A high level of education and skill is required for success in the investment banking field. Employers typically expect candidates to have a bachelor’s degree in finance, accounting, economics, or a related field. On-the-job training is typically required for entry-level positions. Individuals with advanced degrees may start at the associate level and may have more opportunities for advancement.

Enrolling in a Master of Business Administration with a specialization in Finance degree program is the first step toward becoming an investment banker. Portfolio analysis, financial markets and institutions, managerial accounting, and investment management are typical course topics.
Employers should expect MBA Finance program graduates to be able to:

  • Solve real-world, corporate-level finance problems.
  • Utilize the techniques, theories, and concepts underlying the development of investment policy and strategy.
  • Examine interest rates and the factors that influence them.
  • Assess portfolio performance

Is It Difficult to Work as an Investment Banker?

It is possible. Most investment firms prefer candidates from prestigious universities, which typically have high tuition costs, strict admission policies, and rigorous coursework.
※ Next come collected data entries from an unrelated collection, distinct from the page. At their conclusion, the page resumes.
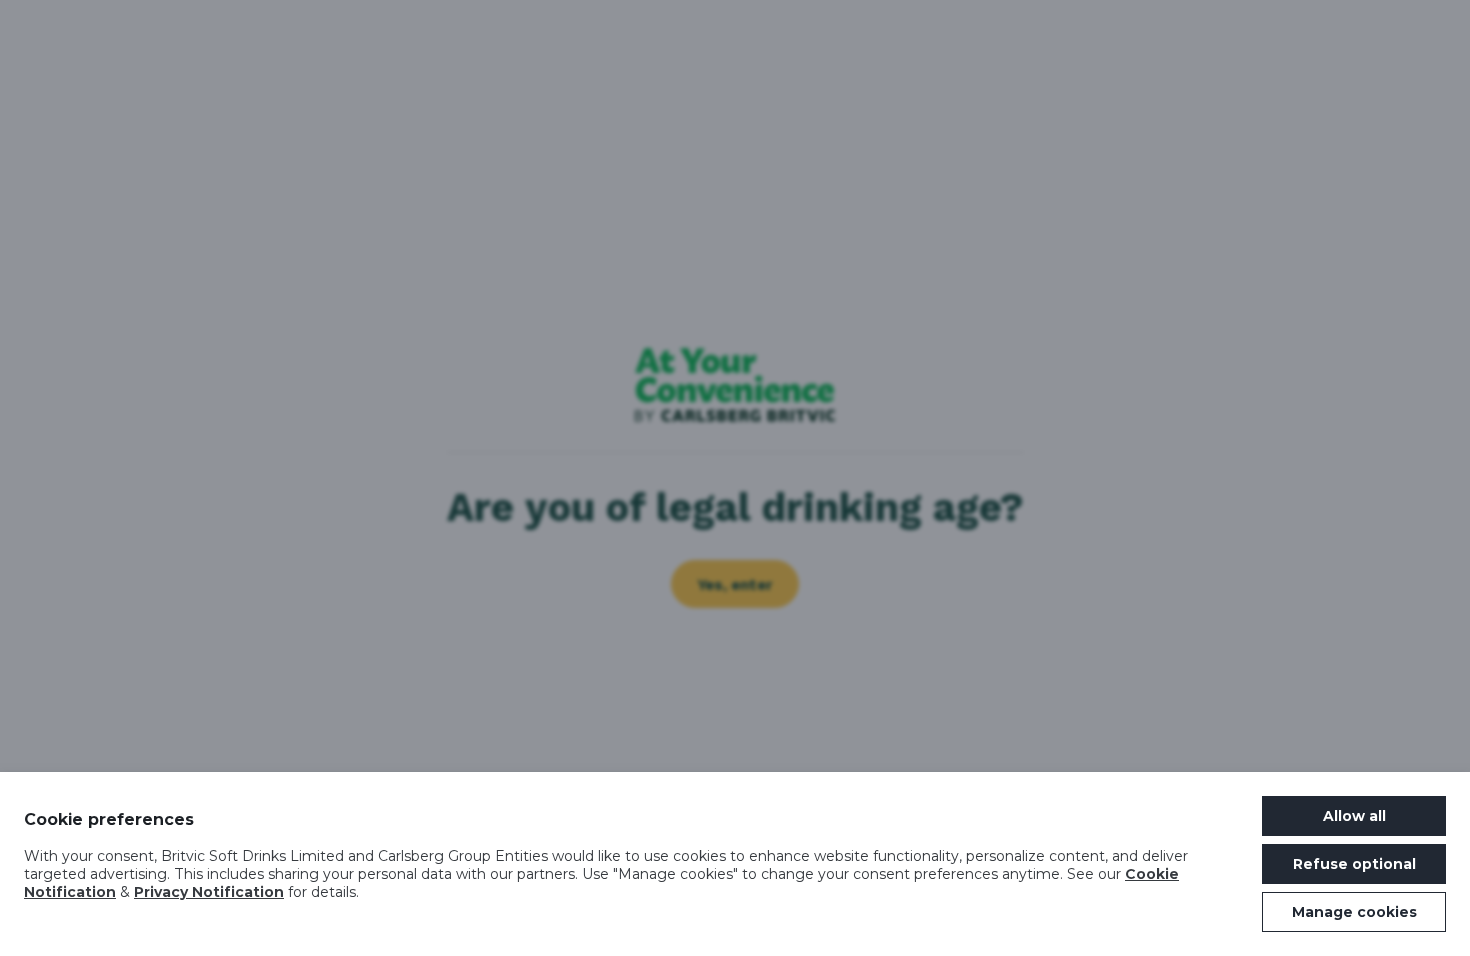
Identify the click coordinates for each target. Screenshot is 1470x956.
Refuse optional (1354, 864)
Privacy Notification (209, 892)
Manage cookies (1354, 912)
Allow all (1354, 816)
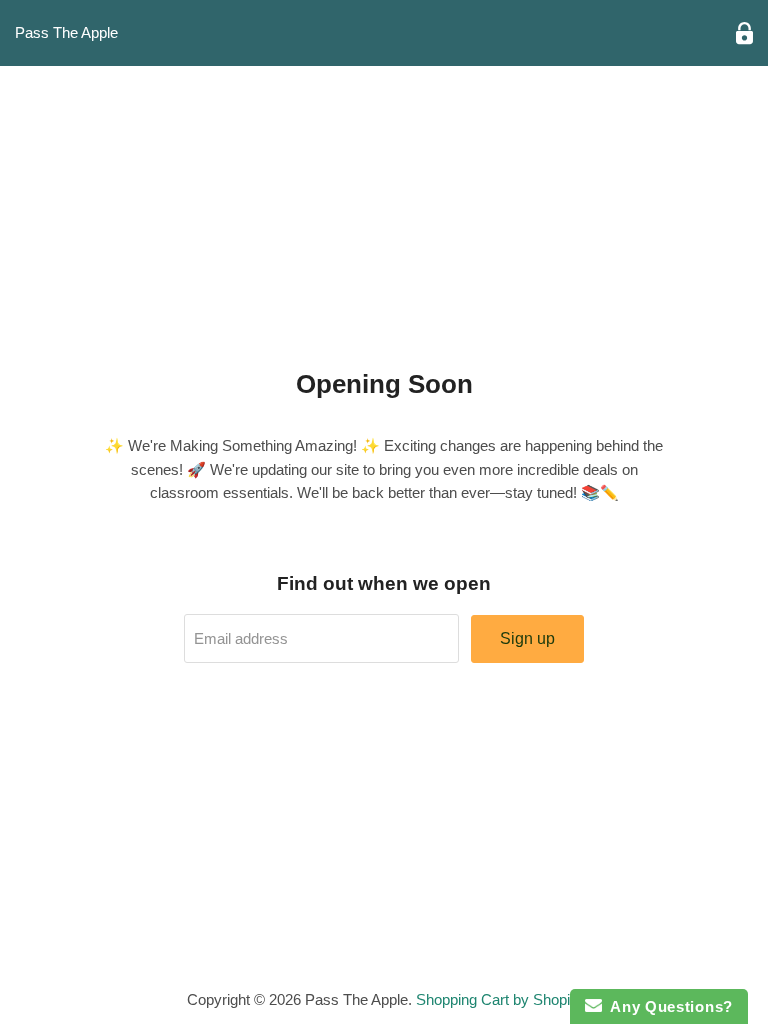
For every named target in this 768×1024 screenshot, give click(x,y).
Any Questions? (667, 1006)
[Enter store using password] (744, 33)
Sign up (527, 638)
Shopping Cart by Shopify (499, 999)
Individuals with bachelor’s degrees from any school, however, can still find entry-level investment banking jobs.

Do Investment Bankers Get a Good Salary?

In general, yes—investment bankers make a lot of money. Even entry-level professionals in this field can earn more than $100,000 per year. Investment bankers, on the other hand, work long days in high-stress environments.
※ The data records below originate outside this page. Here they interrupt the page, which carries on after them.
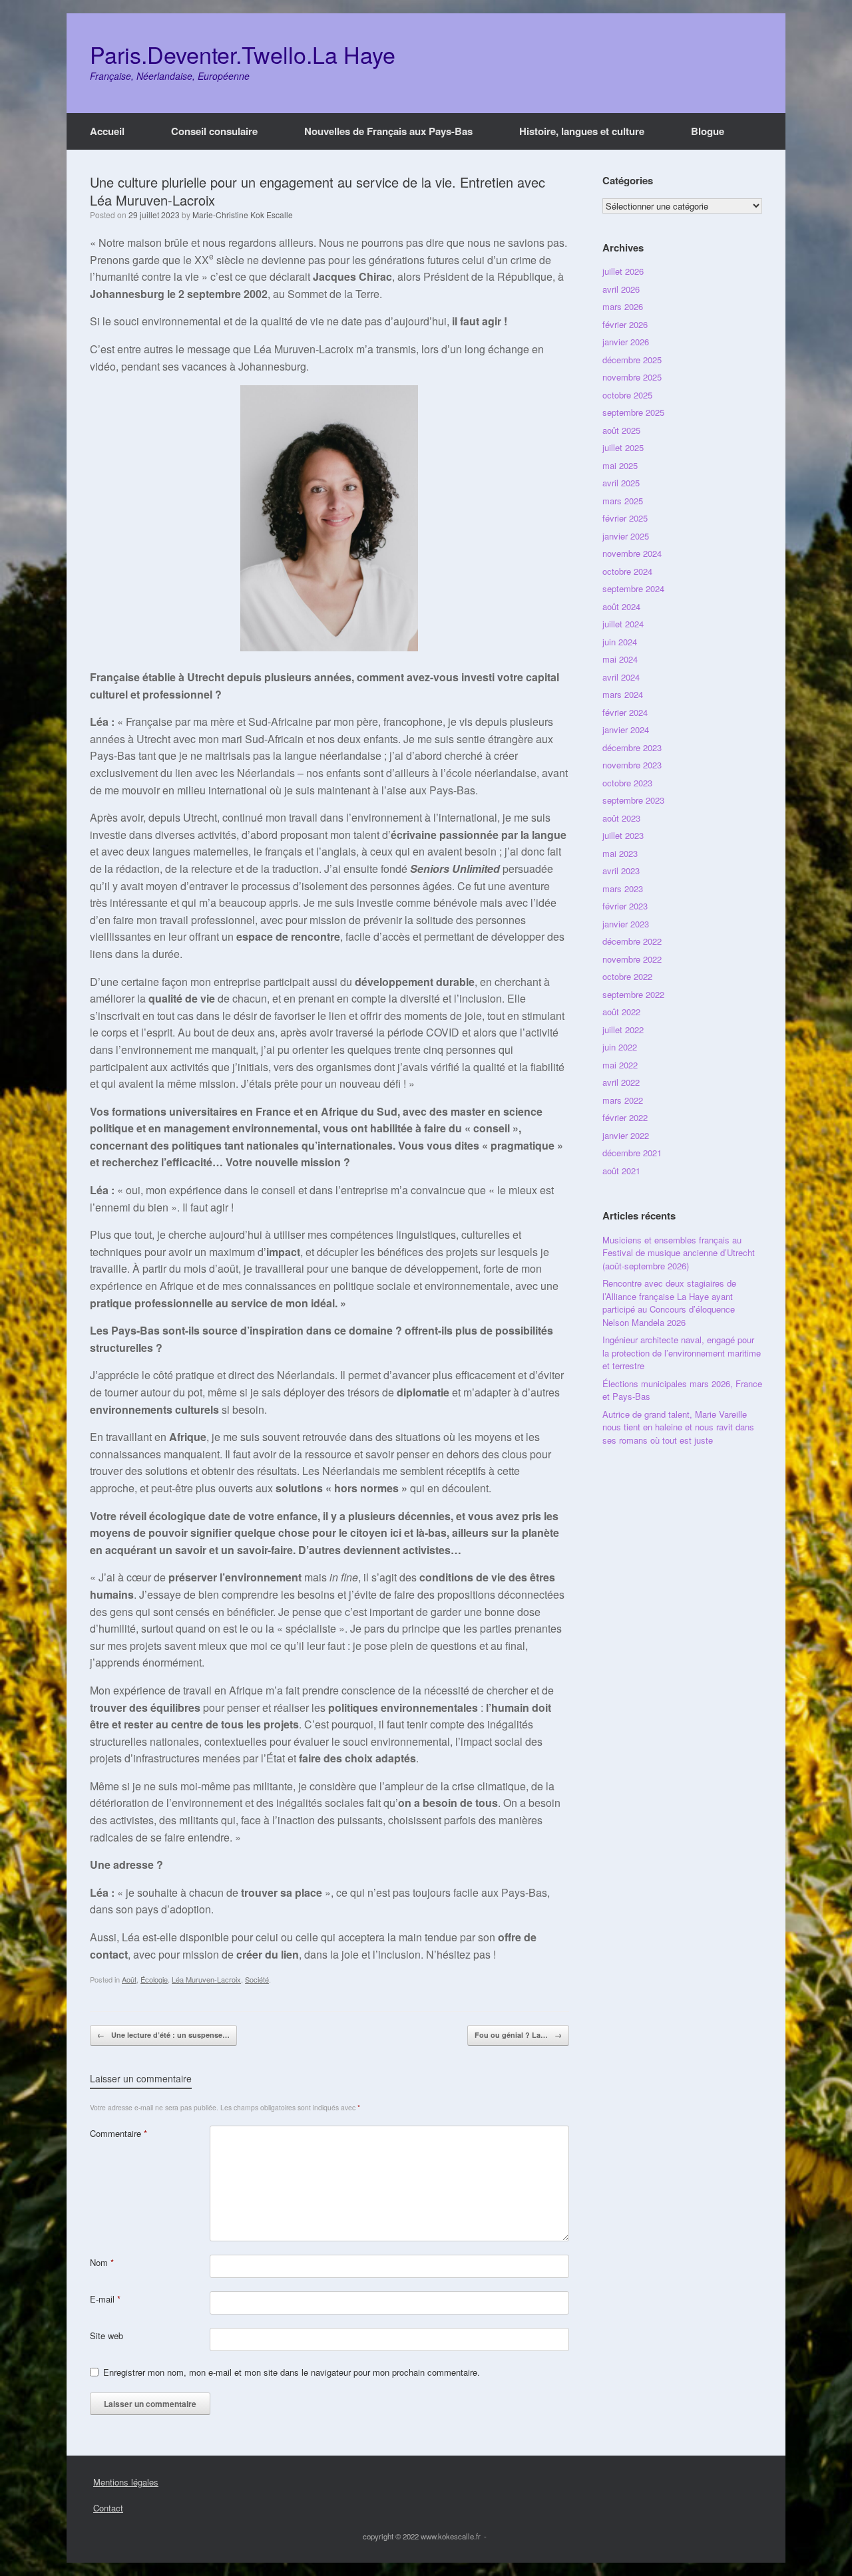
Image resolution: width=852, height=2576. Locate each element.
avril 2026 (621, 289)
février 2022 (625, 1117)
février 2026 (625, 324)
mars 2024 (622, 694)
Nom (102, 2262)
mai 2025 (620, 465)
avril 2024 (621, 677)
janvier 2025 (625, 536)
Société (257, 1979)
Is a Career in Investment Banking Right for Me?

Before applying for an investment banking position, consider your answer to the question “Why investment banking?” which is asked at the start of many investment banking interviews. If you’re stumped on how to respond to this question, consider emphasizing some of these characteristics if they describe you well.

#1. Thinkers who are Data-Driven

As previously stated, investment bankers require analytical skills to assist them in advising organizations on critical financial decisions. Investment bankers do not have to be career mathematicians, but they do need math skills to perform pricing and financial model calculations.

#2. Communicators Who Are Sales-Oriented

Interpersonal skills and persuasive communication are essential for investment bankers who work in capital raising or help startup businesses secure funding. Investment bankers must be exceptional writers and public speakers on behalf of their clients. Furthermore, investment bankers must be skilled in developing and presenting “pitch books” in order to win new business from potential investors and clients.

#3. Leaders in Ethics and Compliance

Finally, skilled investment banker strives to gain knowledge and expertise about the markets in which their clients operate. They should pay close attention to the legal regulations that govern their clients’ industries and have a vested interest in guiding their clients to long-term profitable and ethical decisions.

Conclusion

The prestige of the job of an investment banker makes it a desirable and competitive field. If you have a financial aptitude, excellent communication skills, and sharp analytical and mathematical abilities, you may be qualified to pursue opportunities in the profession. When you combine this knowledge with what you can learn from an MBA in Finance degree program, you could be on your way to a rewarding career as an investment banker.